I’m not disagreeing, and in Vespers I do just that. There is the opportunity to BREAK an object, and as long as you’re within a reasonable distance, the command works. It’s just not embedded within the physics, so to speak. There is no swinging of an object and checks to see if that swing contacts its target. For anything other than crude approximations, you would need a pretty good system. For this type of game, that kind of implementation is unnecessary. If this was a combat game, it might be.
“I’m not talking about a Windows style drop down menu. A clean interface is important.”
It’s certainly important if you’re going to consider that many actions, and I think it would be a challenge to do so. But as mentioned, it really comes down to personal preference; some people prefer clicking on an action from among 30 buttons, while others prefer to just type it in.
“This doesn’t prove that some puzzles require special verbs. The connection is too vague.”
It was a quote, and not intended to prove anything. I’ve seen enough instances where unique verbs were used in creative and effective ways to know that disclosing these verbs would eliminate what some people believe is an important part of playing IF: the sense of discovery that comes with creative problem solving. You’ve made it clear that you believe that problem solving should not involve a thoughtful testing of the verb space. That is your preference, as it is for many individuals. For others, that’s part of the challenge and the fun.
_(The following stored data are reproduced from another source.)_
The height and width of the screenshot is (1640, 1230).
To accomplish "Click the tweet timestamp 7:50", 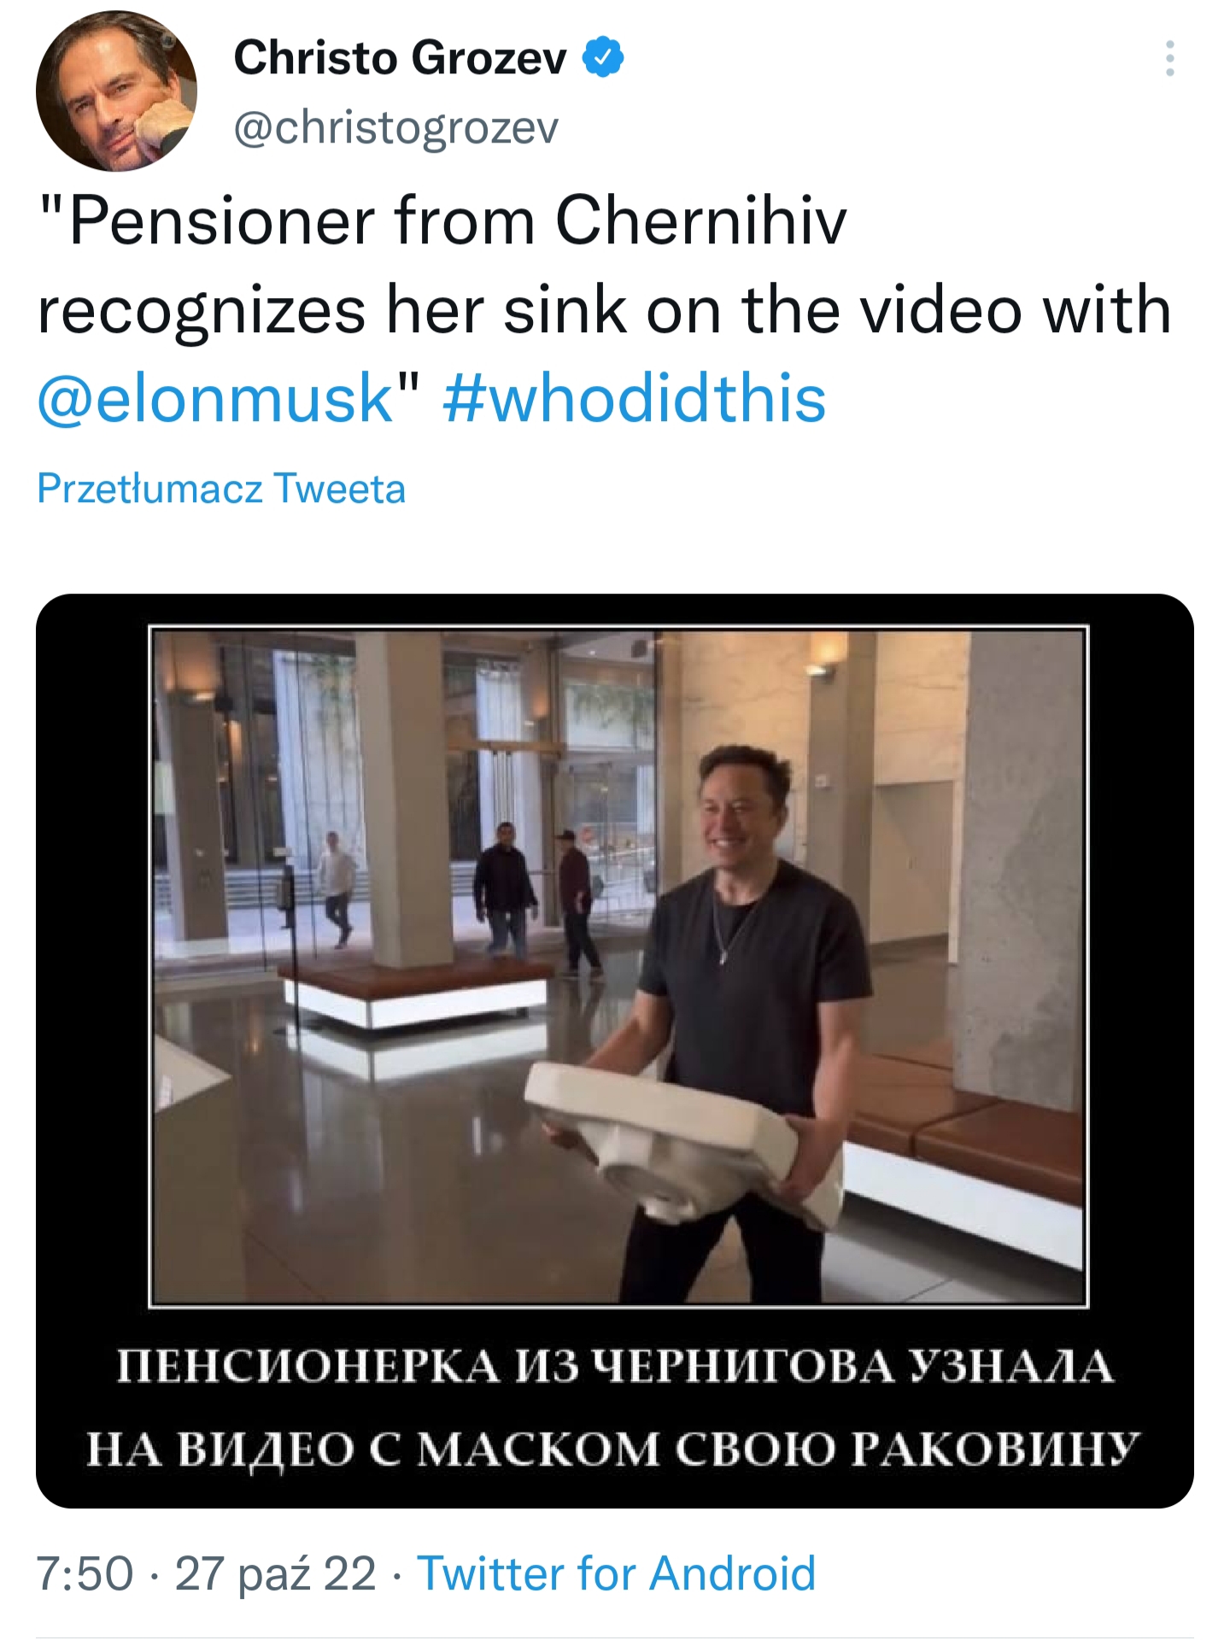I will (x=85, y=1573).
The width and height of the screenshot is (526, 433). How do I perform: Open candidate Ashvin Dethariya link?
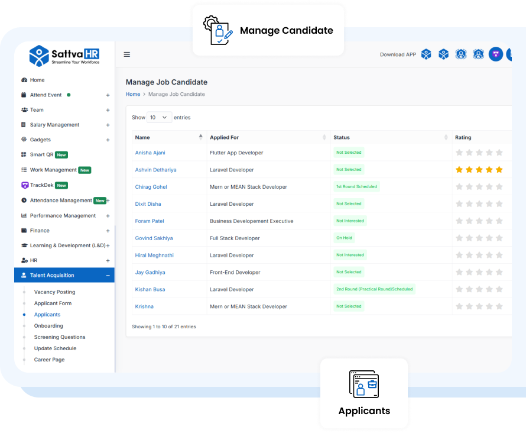click(x=155, y=170)
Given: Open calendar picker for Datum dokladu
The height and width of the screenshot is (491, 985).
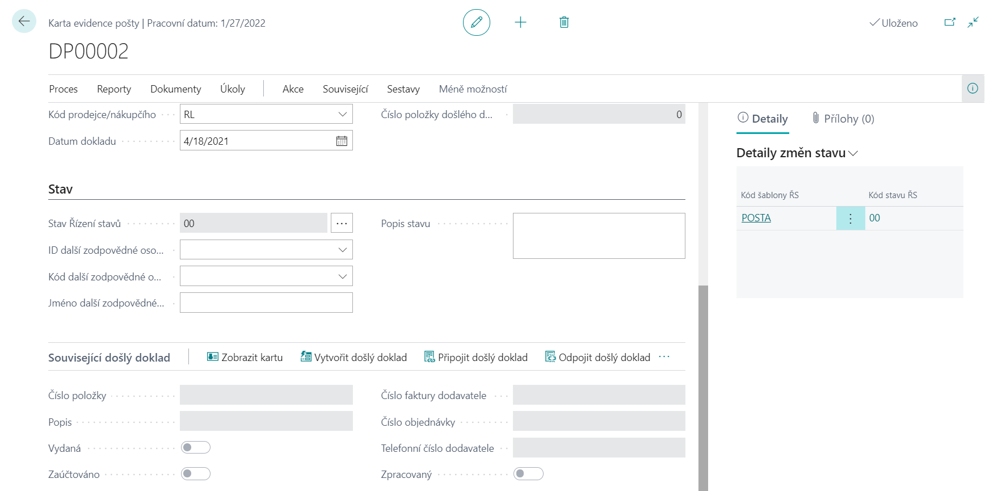Looking at the screenshot, I should point(342,141).
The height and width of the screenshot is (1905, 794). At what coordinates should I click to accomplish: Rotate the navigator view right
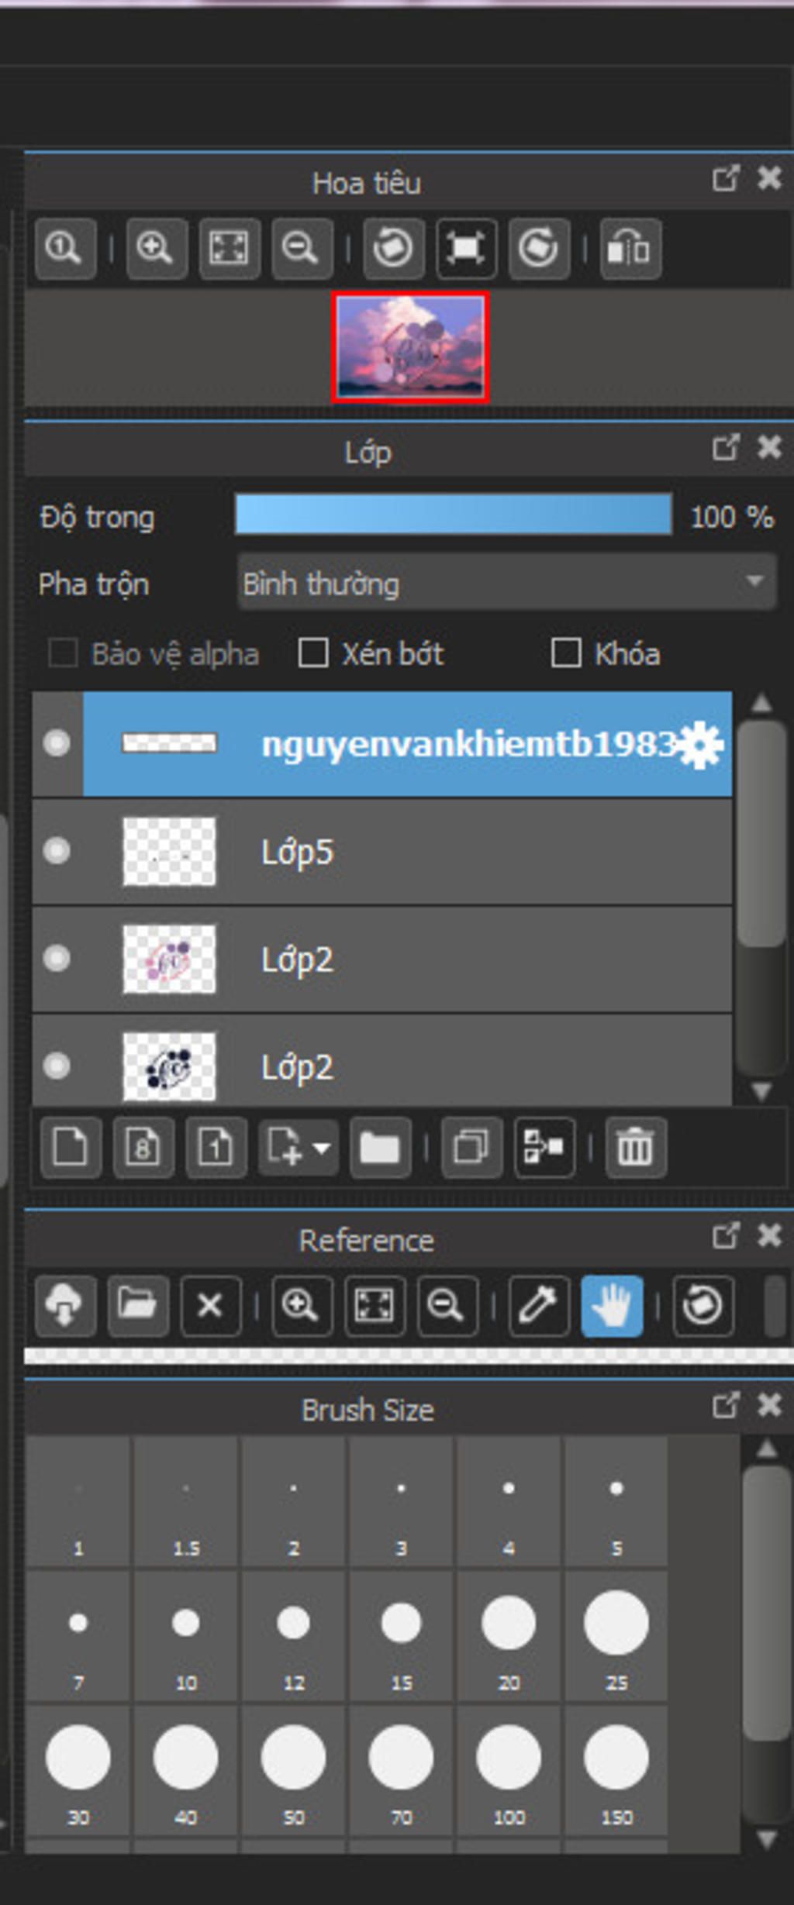coord(539,249)
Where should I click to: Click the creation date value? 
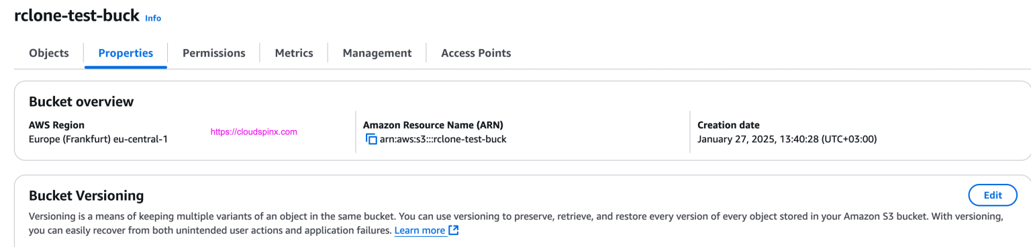click(x=787, y=140)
To quote another individual from a couple of years ago, “It’s not an ideal of IF that the player knows the entire set of possible actions, or even the entire set of verbs, although that may well be the ideal of several things which are not IF. Rather, the ideal is that when the player thinks an action should work, then the action should work. Ideally, the player should have an intuitive feel for what is possible and what is not, a feel which develops as he explores and interacts with the game. This offers a much deeper and more engaged participation in the game world than what is possible in the SCUMM system. The player develops insights about the game, discovers how to interact with it. The best such experiences I’ve had in IF would not work if all the possible actions were given up-front.”
Some of us who like IF think this is a virtue. Some people (particularly those who don’t like IF) think it’s a shortcoming. A lot depends on how well crafted the game is. In any case, this is an argument that has existed for some time; there is no one correct side, there is only personal preference.